**What the exercise asks**.
Copy the data that appears below exactly. Drop the pictures.

(Records from a data source)
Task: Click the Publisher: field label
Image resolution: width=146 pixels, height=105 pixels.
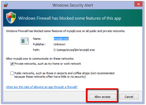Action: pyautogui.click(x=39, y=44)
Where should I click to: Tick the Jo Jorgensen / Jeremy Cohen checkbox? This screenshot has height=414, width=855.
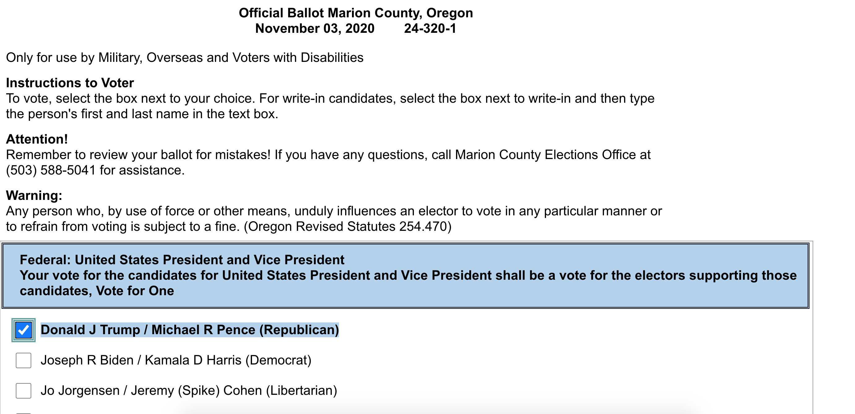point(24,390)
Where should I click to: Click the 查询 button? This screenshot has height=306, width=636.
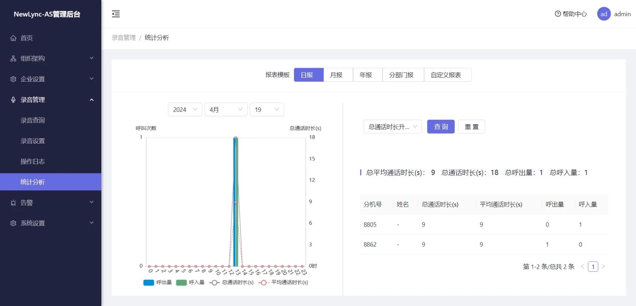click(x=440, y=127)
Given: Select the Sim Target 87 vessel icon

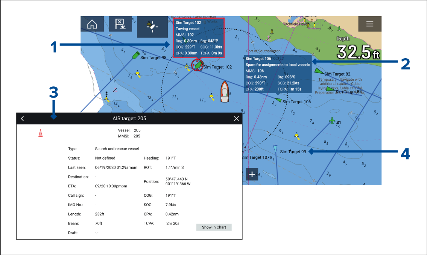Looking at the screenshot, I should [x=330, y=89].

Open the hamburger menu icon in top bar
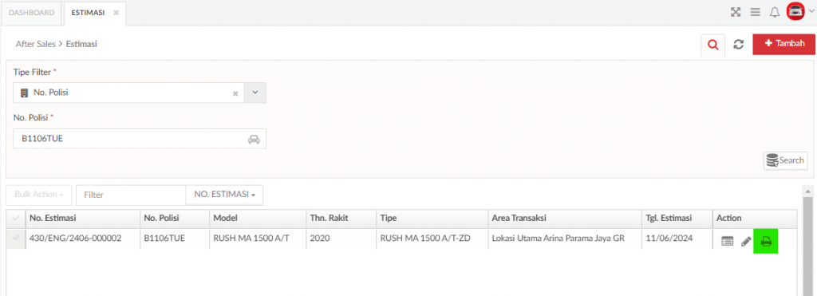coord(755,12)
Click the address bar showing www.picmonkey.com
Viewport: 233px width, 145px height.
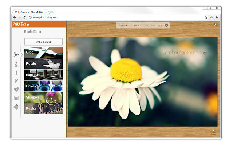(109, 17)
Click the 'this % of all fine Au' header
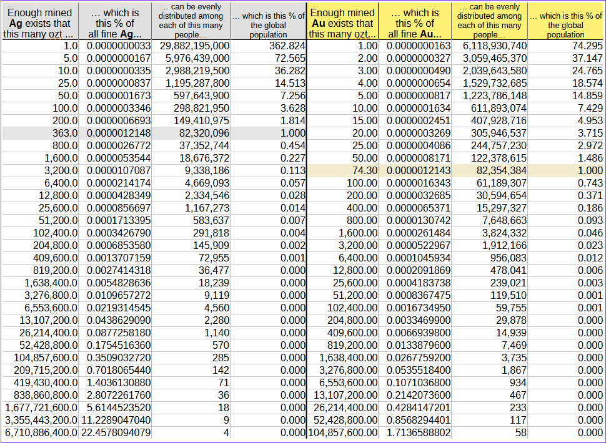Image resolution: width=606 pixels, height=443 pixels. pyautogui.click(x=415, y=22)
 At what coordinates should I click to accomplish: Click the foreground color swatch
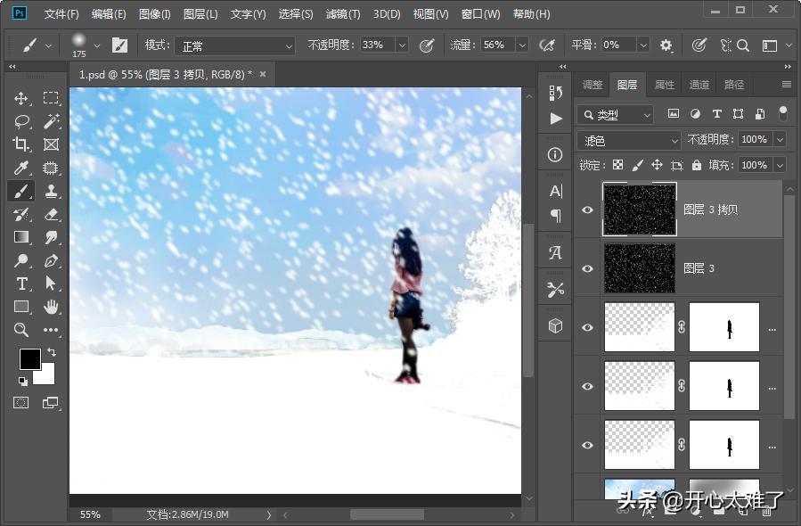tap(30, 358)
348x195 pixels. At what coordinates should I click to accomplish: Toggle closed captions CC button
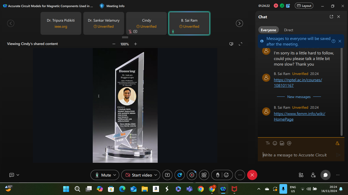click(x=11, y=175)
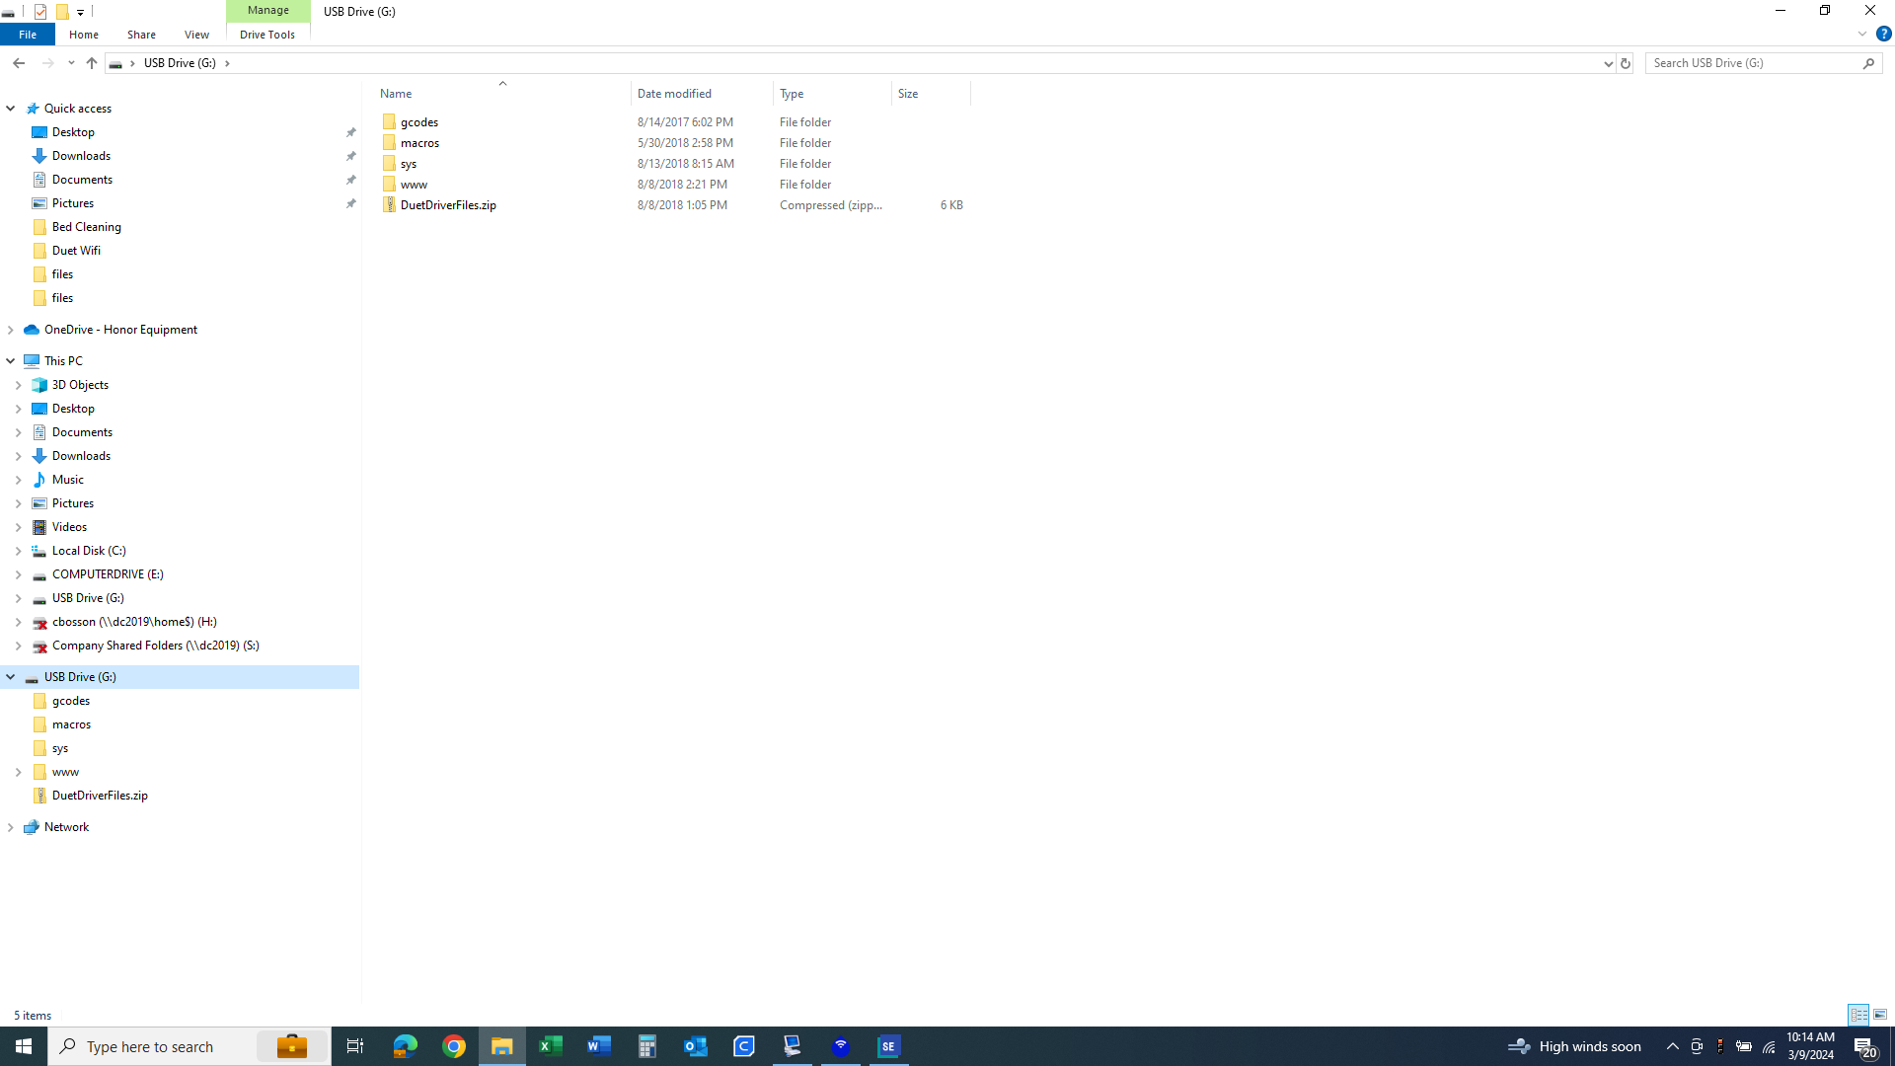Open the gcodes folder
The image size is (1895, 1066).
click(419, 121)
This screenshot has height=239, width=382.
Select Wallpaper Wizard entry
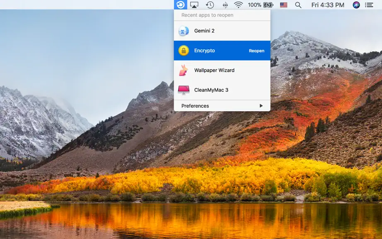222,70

**Result for this task**.
Task: Click the Publisher: field label
Image resolution: width=146 pixels, height=105 pixels.
Action: pyautogui.click(x=39, y=44)
Where should I click to: Tick the Jo Jorgensen / Jeremy Cohen checkbox? This screenshot has height=414, width=855.
point(24,390)
Where should I click to: Click the 查询 button? This screenshot has height=306, width=636.
click(x=440, y=127)
Given: Select the Sim Target 87 vessel icon

Looking at the screenshot, I should [x=330, y=89].

Open the hamburger menu icon in top bar
coord(755,12)
Click the address bar showing www.picmonkey.com
Viewport: 233px width, 145px height.
(109, 17)
Click the 'this % of all fine Au' header
Image resolution: width=606 pixels, height=443 pixels. pyautogui.click(x=415, y=22)
 At what coordinates should I click to accomplish: Click the foreground color swatch
tap(30, 358)
348x195 pixels. At what coordinates should I click to accomplish: Toggle closed captions CC button
click(x=11, y=175)
Open the gcodes folder
The image size is (1895, 1066).
click(419, 121)
This screenshot has height=239, width=382.
Select Wallpaper Wizard entry
222,70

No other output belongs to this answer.